Andrea is fond of him, too, only it seems Andrea also may have some residual affection for another public servant: Ryan Tanner (Alberto Frezza), a handsome cop she dated years before and whom she now she seems to run into regularly.
This sort-of triangle consumes a good deal of the premiere episode, particularly since Andrea Monday morning quarterbacks all this stuff with her BFF Maya Bishop (Danielle Savre), a fellow firefighter and former Olympic medalist.
Since Station 19 began life as a subplot in an episode of the long-running Rhimes hit Grey’s Anatomy, it’s probably not surprising that intramural romance pops up behind every closed and semi-closed door.

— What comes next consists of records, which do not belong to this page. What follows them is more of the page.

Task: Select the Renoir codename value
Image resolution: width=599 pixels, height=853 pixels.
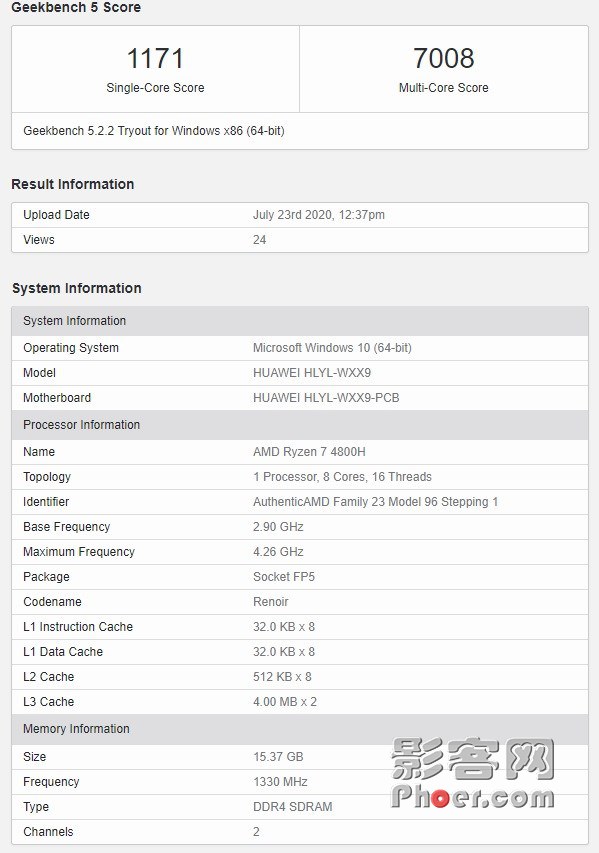Action: point(270,602)
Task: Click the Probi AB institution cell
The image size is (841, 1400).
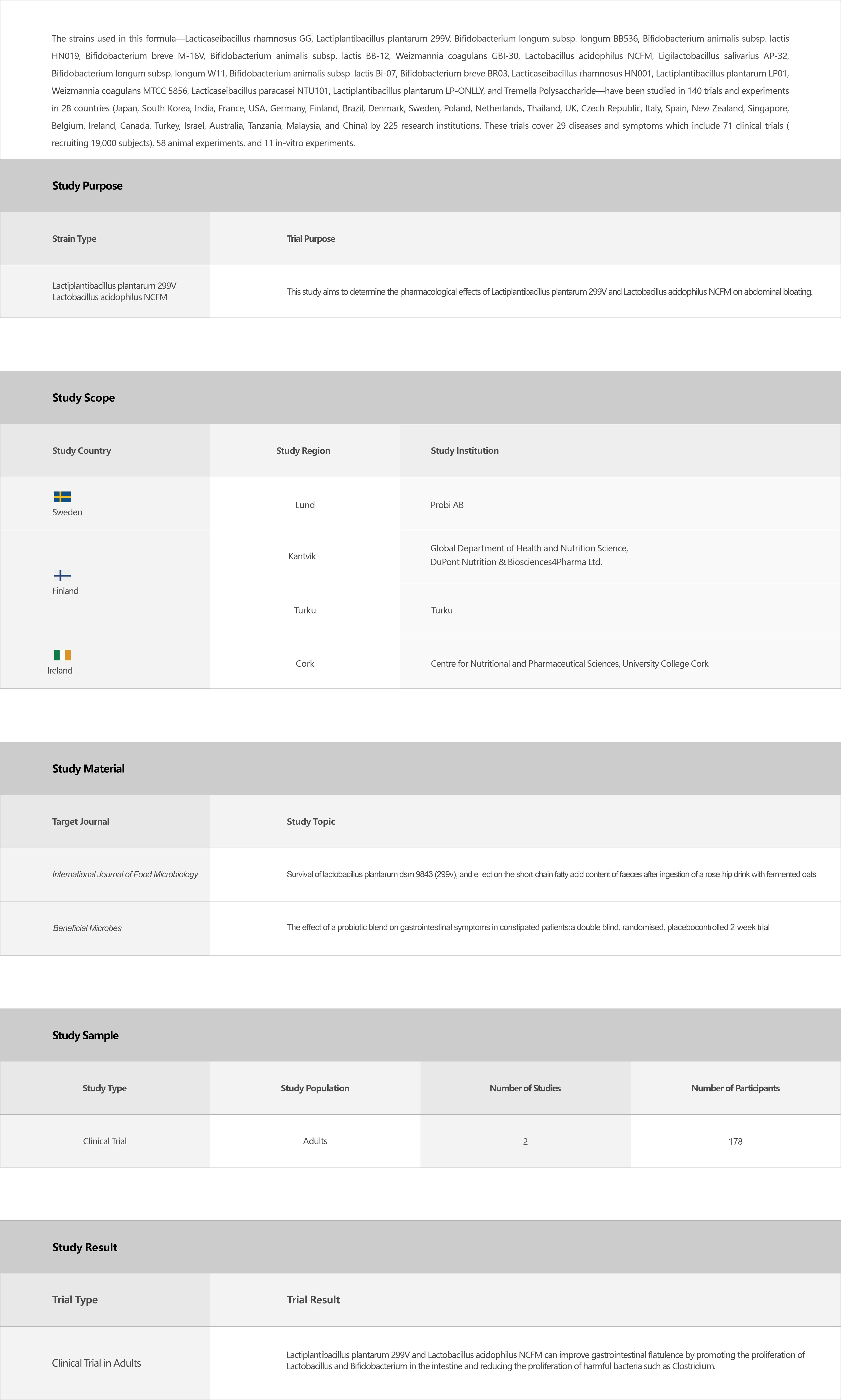Action: (x=447, y=505)
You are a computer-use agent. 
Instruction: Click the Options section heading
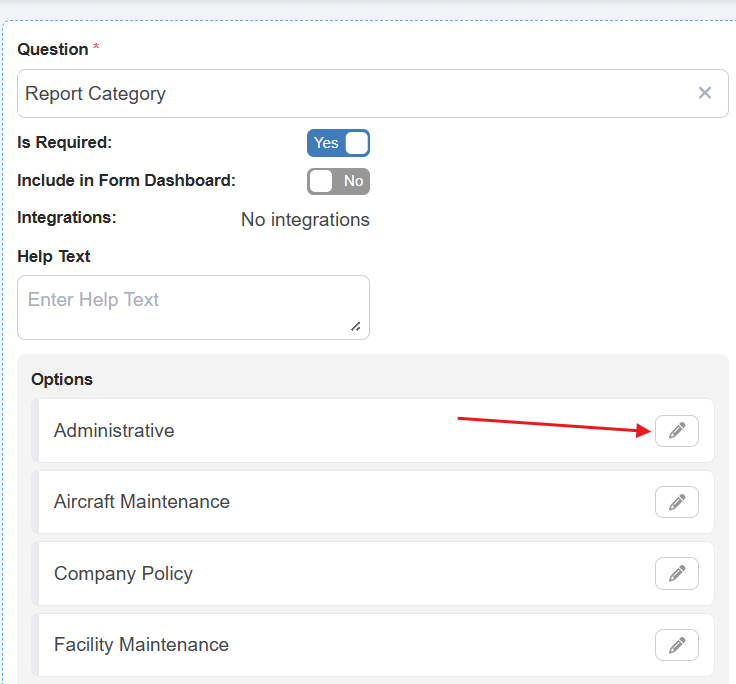pyautogui.click(x=62, y=380)
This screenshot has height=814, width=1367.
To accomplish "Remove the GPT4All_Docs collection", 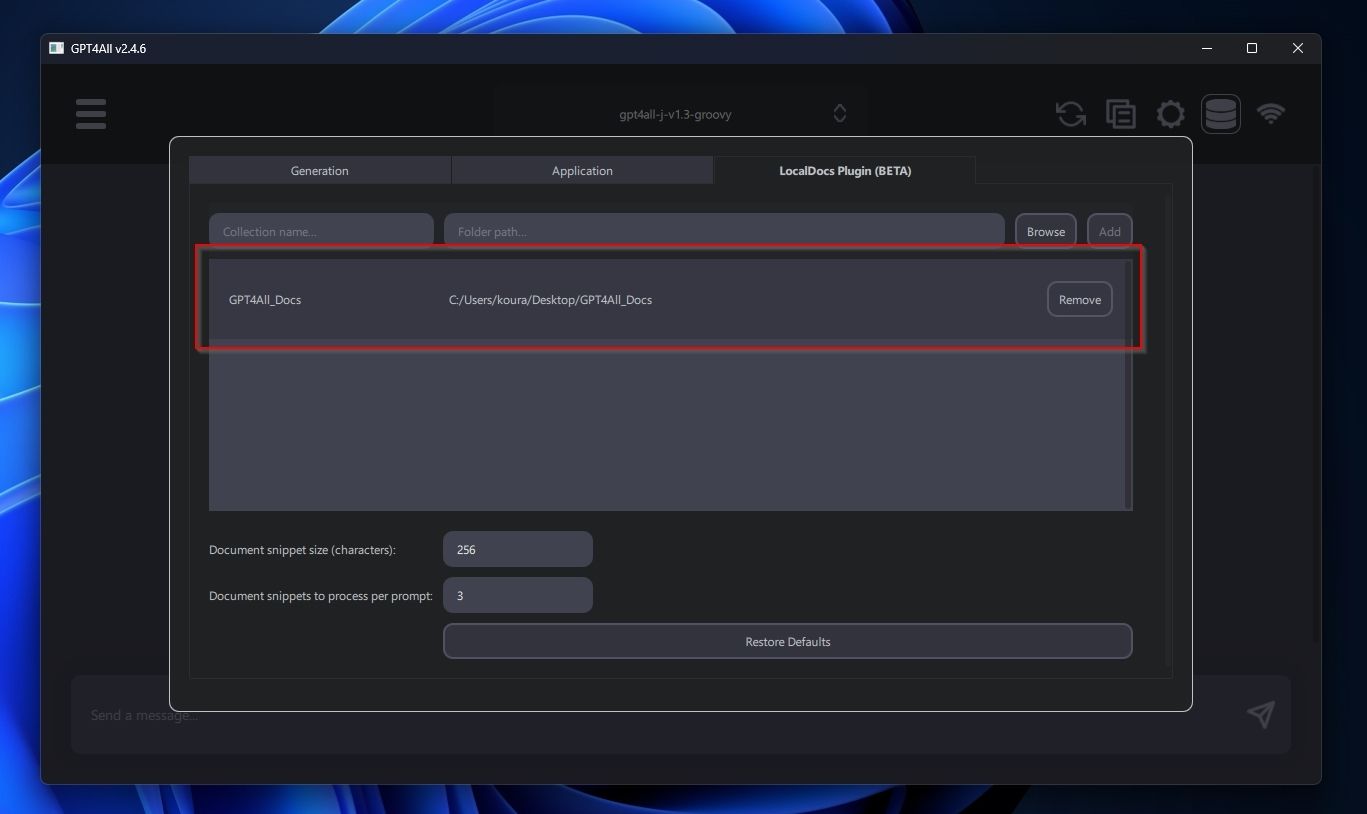I will click(1079, 299).
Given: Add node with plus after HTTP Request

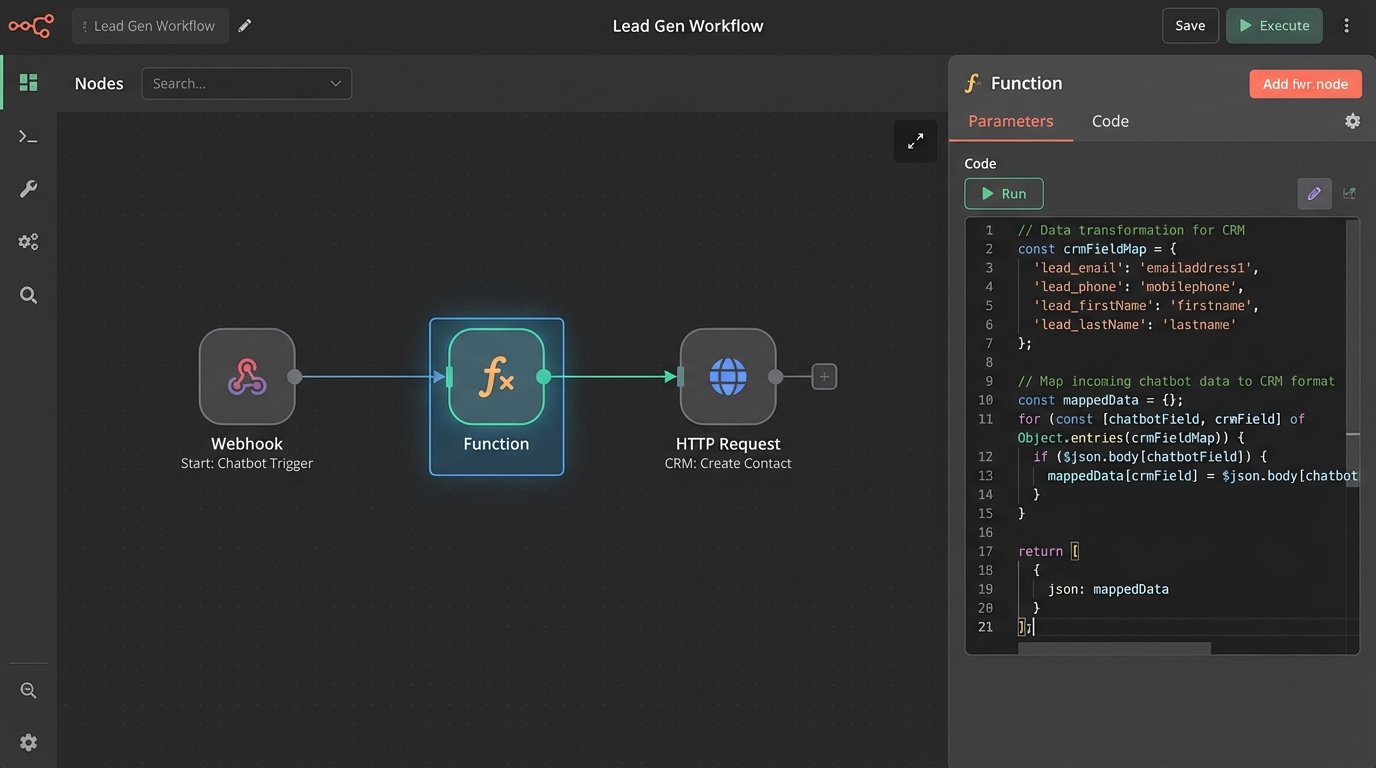Looking at the screenshot, I should coord(824,377).
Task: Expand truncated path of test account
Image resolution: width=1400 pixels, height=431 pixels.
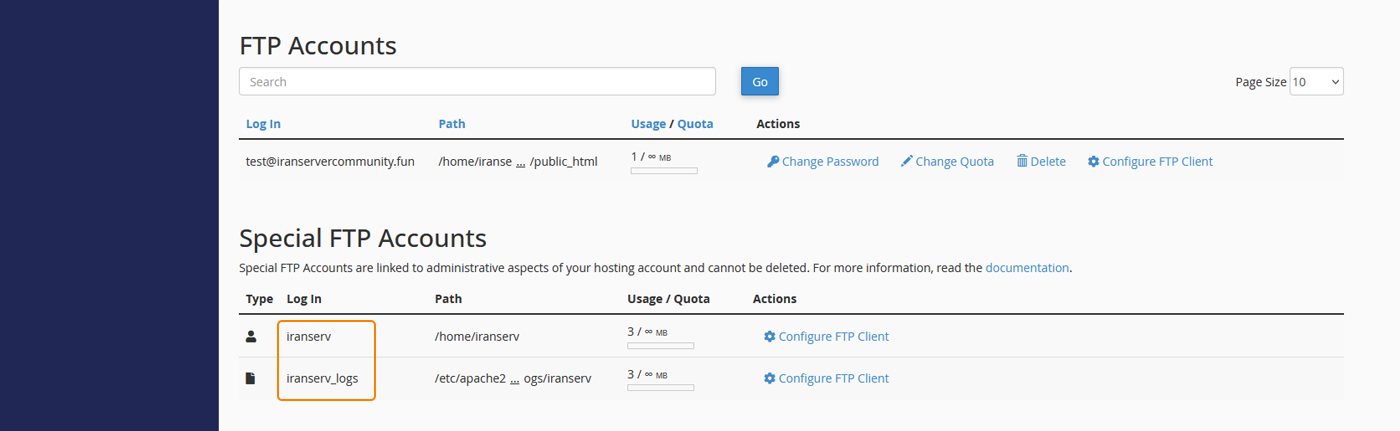Action: point(520,162)
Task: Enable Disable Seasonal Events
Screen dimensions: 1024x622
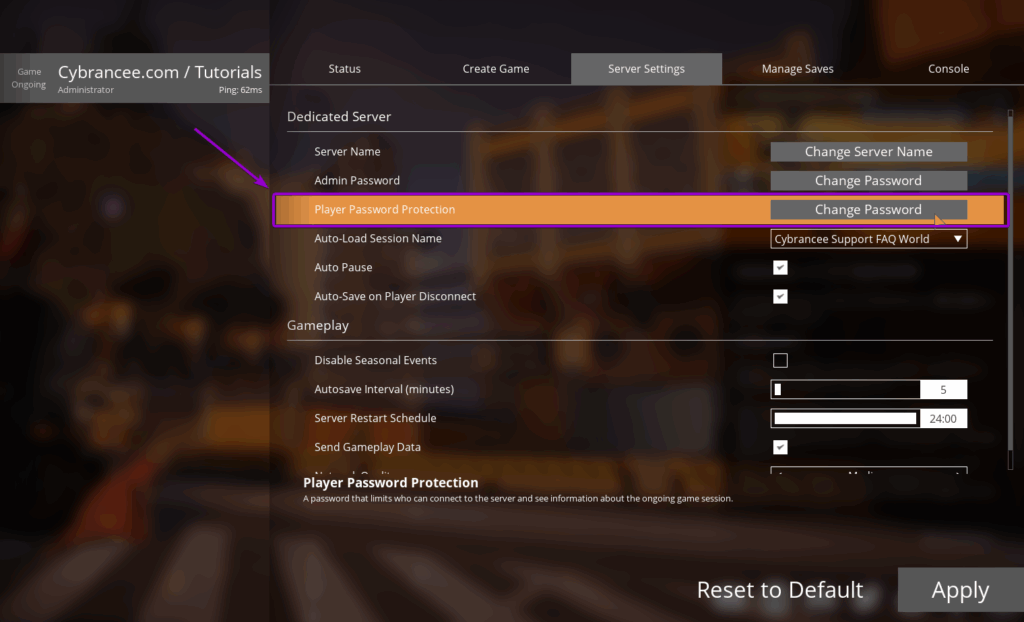Action: pos(780,360)
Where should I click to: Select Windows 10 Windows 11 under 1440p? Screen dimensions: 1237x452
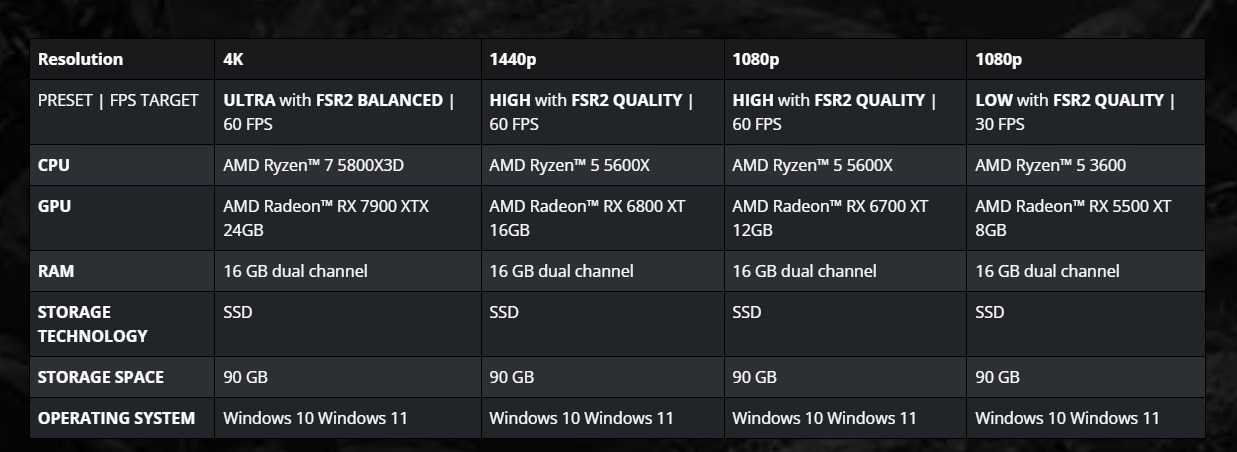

At times, this dilutes the action aspect of a show whose first episode features a scene in which a half dozen firefighters crash through the large glass windows of a high-rise and hurtle down into giant air cushions on the street below.
On the other hand, you don’t get a Shonda Rhimes show without a strong soap component, so it’s not an unexpected add-on.
Ortiz is charming, likeable, expressive, and energetic. It isn’t her fault that she has to do things like deliver a long monologue about her pride in firefighting – which is a perfectly good and valid point but sounds more like the kind of speech you’d give to the Kiwanis Club, not your colleagues.
There’s potential for striking drama here, some of it perhaps seeded when Andrea and Jack are tossed into a situation where they become competitors as well as colleagues.
The diversity of the cast also opens opportunities for a variety of storylines in a profession that by definition has a single rather focused mission. ABC continues to lead the network pack in casting diversity and, equally admirable, does it as smoothly as we wish real life could always go.
Still, there’s a lot of smoke on television these days, and if Station 19 is going to get our attention, it’s going to need to create some flames.